Subscribe to DSC Newsletter

Hello All,

I am new to Data Science,I wanted to know what are the Best Practice during Data Preparation.

Like Converting Integer into Category.Is it good practice to Categorize the Data.

e.g Data Contains Age column.Is it good practice to Club Age into different Category.

Please let me know if there are any article which i can refer for the same.



Tags: Best, Data, Practice, Science

Views: 855

Reply to This

Replies to This Discussion

The grouping you are talking about is called binning. See articles on this topic:

Dear Nitish,

Data preparation appeared to be the tedious  and the most essential section in the modeling phase.

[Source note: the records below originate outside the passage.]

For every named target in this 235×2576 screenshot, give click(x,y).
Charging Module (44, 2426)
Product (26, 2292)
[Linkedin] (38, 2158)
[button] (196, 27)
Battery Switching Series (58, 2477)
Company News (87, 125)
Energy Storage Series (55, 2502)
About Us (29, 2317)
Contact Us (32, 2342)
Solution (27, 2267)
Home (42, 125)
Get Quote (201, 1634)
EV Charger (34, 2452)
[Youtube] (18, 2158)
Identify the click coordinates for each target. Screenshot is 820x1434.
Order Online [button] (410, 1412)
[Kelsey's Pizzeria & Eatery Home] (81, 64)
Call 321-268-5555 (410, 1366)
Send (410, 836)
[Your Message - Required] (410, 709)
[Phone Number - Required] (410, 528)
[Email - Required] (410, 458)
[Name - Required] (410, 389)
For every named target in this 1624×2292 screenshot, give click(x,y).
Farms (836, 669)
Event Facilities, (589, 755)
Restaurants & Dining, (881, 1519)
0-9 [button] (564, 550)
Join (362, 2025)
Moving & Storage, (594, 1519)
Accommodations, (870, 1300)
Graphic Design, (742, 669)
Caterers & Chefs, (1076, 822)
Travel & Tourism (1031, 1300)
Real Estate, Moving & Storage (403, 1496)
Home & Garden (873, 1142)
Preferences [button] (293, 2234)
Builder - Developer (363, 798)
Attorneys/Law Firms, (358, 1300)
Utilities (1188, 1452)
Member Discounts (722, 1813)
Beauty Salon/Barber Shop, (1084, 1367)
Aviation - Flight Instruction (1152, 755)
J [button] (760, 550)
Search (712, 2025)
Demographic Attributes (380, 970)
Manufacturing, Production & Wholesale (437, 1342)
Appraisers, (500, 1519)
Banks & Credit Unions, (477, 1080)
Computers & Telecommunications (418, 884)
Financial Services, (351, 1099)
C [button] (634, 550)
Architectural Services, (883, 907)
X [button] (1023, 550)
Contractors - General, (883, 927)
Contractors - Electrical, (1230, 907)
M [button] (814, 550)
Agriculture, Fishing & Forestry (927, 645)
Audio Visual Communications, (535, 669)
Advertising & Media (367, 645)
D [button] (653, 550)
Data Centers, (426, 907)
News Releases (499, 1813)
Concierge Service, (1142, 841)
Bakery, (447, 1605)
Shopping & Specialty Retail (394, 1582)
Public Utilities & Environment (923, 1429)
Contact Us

It could be time consuming if it is appropriately done. As the adage said:" Garbage In ==> Garbage Out".

However, data audit would be crucial prior to Data Prep including but not limited:

  1. Pct of missing values, valid records
  2. Breakdown counts of invalid values
  3. Are observations duplicated?
  4. How many unique values within each variables?
  5. Distribution within each attributes
  6. If ND (compute the mean and the sd)
  7. If NND( compute the median and the iqr)
  8. Detect outliers and extreme values.
  9. Check association among categorical variables.
  10. Correlation with the dependent variable if you are one identified.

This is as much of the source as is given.